On such a basis, the STAREVOL code (Siess et al. 2006) is used to determine the impact of nuclear uncertainties on the i-process nucleosynthesis in a 1 M$_{\odot}$ [Fe/H] = - 2.5 model star during the proton ingestion event in the early AGB phase. A large nuclear network of 1160 species coherently coupled to the transport processes is solved to follow the i-process nucleosynthesis.

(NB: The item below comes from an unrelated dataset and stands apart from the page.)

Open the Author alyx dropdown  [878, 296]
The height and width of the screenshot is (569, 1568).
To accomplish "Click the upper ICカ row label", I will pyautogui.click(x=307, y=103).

We show the importance of both statistical and systematic uncertainties with respect to the surface abundances in AGB stars and we identify and provide a list of reaction rates that would need to be better constrained in the future in order to improve our understanding of the i-process.

Primary author

Sébastien MARTINET (Université Libre de Bruxelles)

Co-authors

Arthur CHOPLIN (ULB) Stephane GORIELY (Université Libre de Bruxelles) Lionel SIESS (Université Libre de Bruxelles)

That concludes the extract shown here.